** START OF TEXT BLOCK **
A winery in Gothenburg sounds like an April Fool’s joke, but it is not. Nor is it a result of that the feared climate change has made farming conditions favourable in our dear Rainy City, which would be almost as scary as prevailing world politics. This is something completely different. Wine made in Gothenburg, but from grapes of the noblest varieties transported here from well-known areas in France and Germany.
In addition to the wines – which are of course the focus – a restaurant, a wine and oyster bar, as well as a big tasting room are also in the making. CEO and initiator of the project is Kenneth Gustavsson, more famous as the man behind Fine Wines Sweden. Or does anyone remember his career as a football player? A man with many hats. The whole team that he has gathered together represents a lot of experience and has evidently high ambitions. The passion for wine and a great desire to reach the heart of the wine enthusiasts seems more to be the driver than any market potential or financial gain.
Grand opening on April 18!
Yes, I would like to know more about this, so I took the opportunity to visit their winery and talk to Erik Jonsson, winemaker, and Kenneth to find out more a couple of weeks before it opens to the public on April 18.
First and foremost, the location has to be mentioned, both with some scepticism, but above all because it in some way feels totally right. The facility is located in the middle of the old “meat-packing” area of Gamlestan, a stone’s throw (depending on whether you can throw a few hundred meters) from the bus and tram stop, which in about 10 minutes takes me home to central Gothenburg after a visit. There still is a lot of “aromas” from a few remaining smokehouses for the meat industry and some breweries have already established themselves here. But most of the area is in the middle of ongoing change.
** END OF TEXT BLOCK **
[TASKS TO CARRY OUT]
(a) List the facilities that the Gothenburg winery article says are in the making alongside the wines.
(b) Carry on writing the Gothenburg winery article from its final sentence.
** START OF RECORD SET **
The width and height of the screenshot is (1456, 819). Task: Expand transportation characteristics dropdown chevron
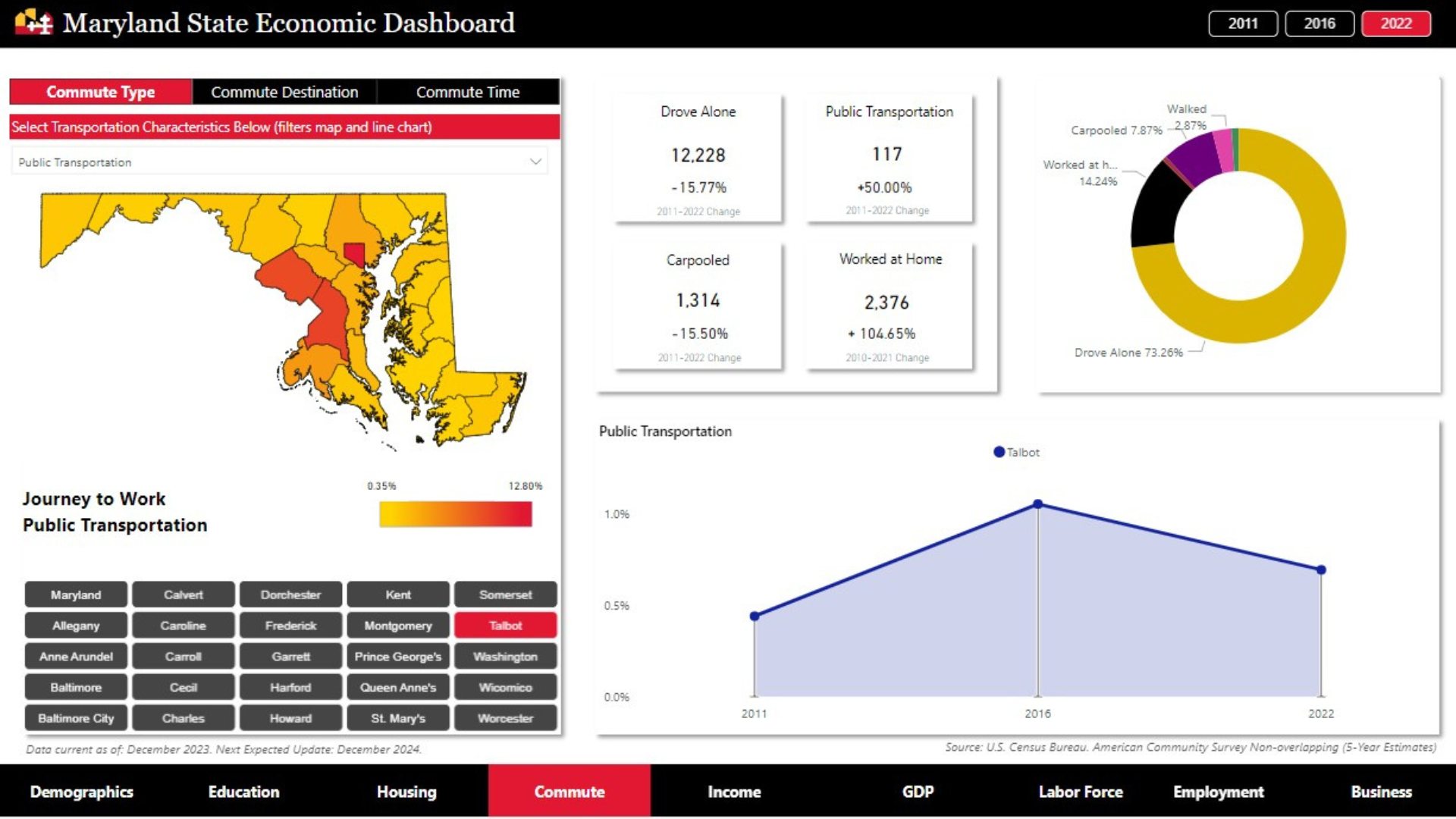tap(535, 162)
** END OF RECORD SET **
** START OF RECORD SET **
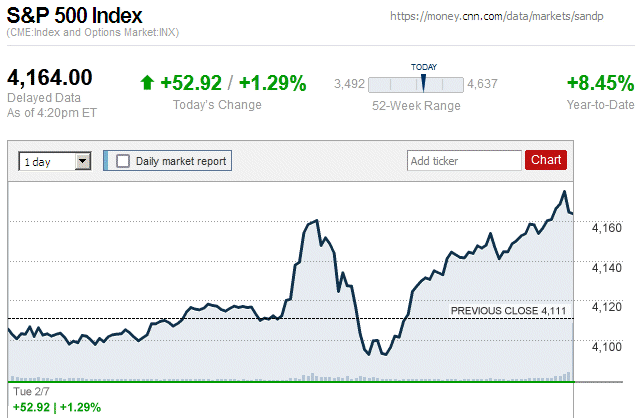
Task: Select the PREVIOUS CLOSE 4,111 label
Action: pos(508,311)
** END OF RECORD SET **
[ANSWERS TO EACH TASK]
(a)
- a restaurant
- a wine and oyster bar
- a big tasting room

(b)
The winery worryingly half-finished to be so close to the premiere, but this is apparently as it normally is and everything is according to plan, I was told. However, the potential is easy to see and with some imagination it’s not hard to imagine how it will be, and I imagine it will be awesome! The building itself is an old slaughterhouse where many pigs have lost their lives. A nice and attractive brick building with high ceilings, split on two floors. I had hoped for some nice pictures to catch the atmosphere, but I think you can imagine a messy workplace without photos, so I’ll spare you that.
Gothenburg’s city wines
However, the main focus is the wines. I did not get an opportunity to taste the wines. The first vintage of their rosé (Spätburgunder), Riesling and Syrah will be available for sale in June through their wine club “The Nut Club”, where you can already reserve your bottles. The alternative is to drink them on site at the wine shop and at the restaurant when the wines arrive.
The first vintage is made in Palatinate and in Saint-Joseph, since it is only now that the winery has begun to take shape and it has become possible to make the wine here. The first “real” Gothenburg vintage will be launched late next year (2019).
The first wines, of which there will be three to begin with, are the following, all with the vintage 2017:
- Fistful of Love Spätburgunder Rosé, 180 SEK
- Gimme Gimme Gimme Riesling, 230 SEK
- Wine Mechanic Syrah, 300 SEK
Many questions remain to be answered, in other words, but after a long conversation with Erik and Kenneth it is clearer what their ideas of wine making are and their concept as a whole.
I was extra impressed by Erik, who, despite his modest age of 27, has been able to gain a solid education and experience in the noble art of making wine. An artist’s soul, a little bit oddball, but just as nerdy as I had hoped, in a person who works in the heart of the winery.
Gothenburg’s wine maker
What does Wine Mechanics’ winemaker say about his winding road to become Gothenburg’s first local wine maker?
“Even when was studying for sommelier at Grythyttan, I felt that it seemed more fun to make wine than just talking about it and serving it. So after working as sommelier for a while, including at Eriks Vinbar (Stockholm), I decided to apply for a wine making course in New Zealand. As I mentioned, I have always known that it was not enough to serve someone else’s product; I wanted to do it myself.”
Erik then goes on to describe his wine philosophy when we talked about the wines he has made and will make in Gothenburg:
“It really depends entirely on what purpose the wine has. I have the same approach as when I was a sommelier; I think it’s important to know the basics and the classics before attempting to experiment and test yourself. If you can, you can break the rules! I think it’s wrong to agree with the attitude that one has a philosophy that we refuse to change. Being open to new ideas I think is a good philosophy, but at the same time listen to those who have made wine very long, having methods that work.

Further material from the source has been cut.